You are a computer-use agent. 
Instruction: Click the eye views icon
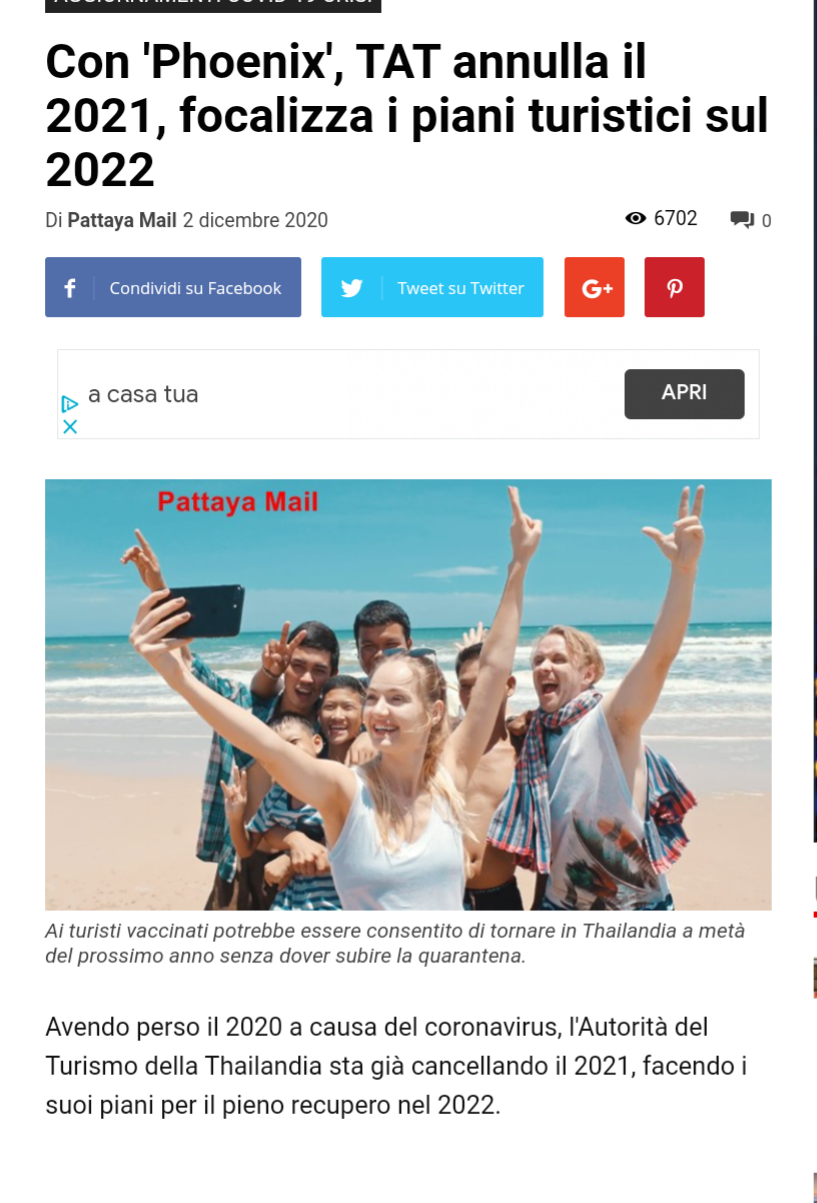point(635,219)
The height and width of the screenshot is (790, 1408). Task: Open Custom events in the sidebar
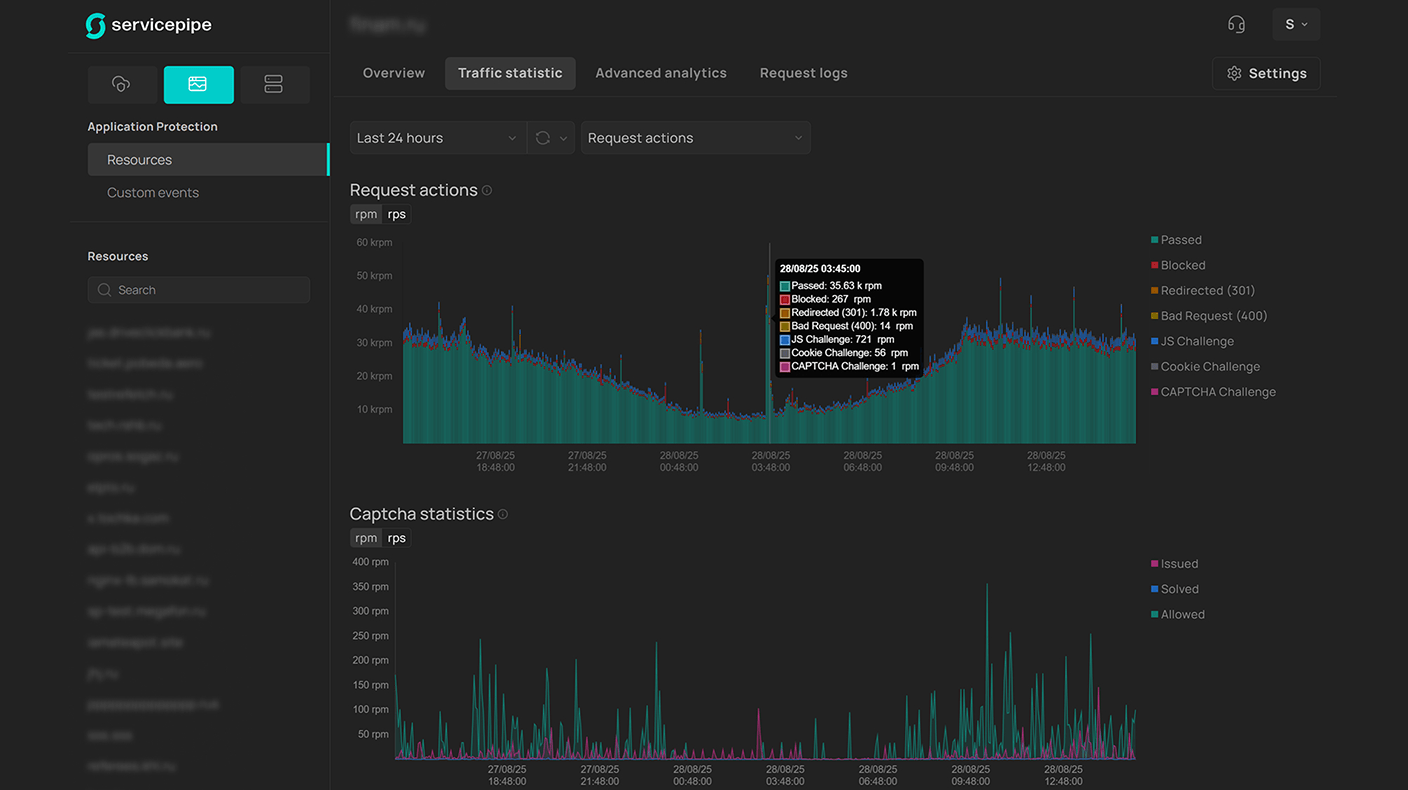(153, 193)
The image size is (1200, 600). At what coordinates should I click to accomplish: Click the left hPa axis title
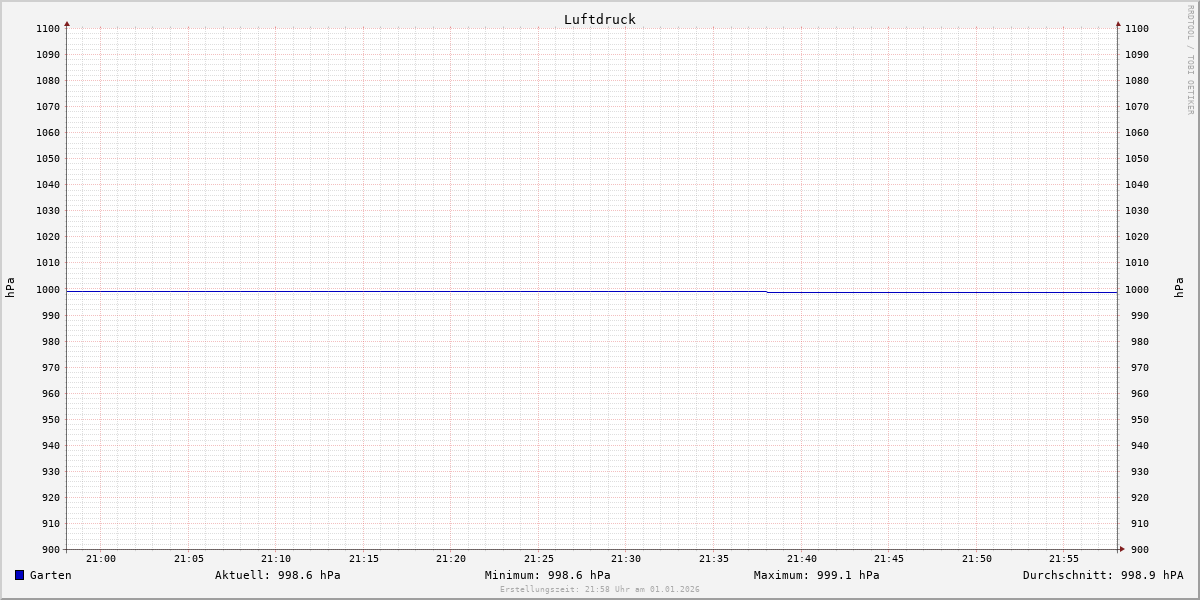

| DESCRIPTION OF THE TASK |
Give the rows again with "sidebar" renamed to "side panel" and everything else unchanged. Leave the pictures out.

| REPLY |
You are a computer-use agent. 
Instruction: Click the eye views icon
point(635,219)
The height and width of the screenshot is (790, 1408). Task: Open Custom events in the side panel
(153, 193)
The image size is (1200, 600). At what coordinates should I click to accomplish: Click the left hPa axis title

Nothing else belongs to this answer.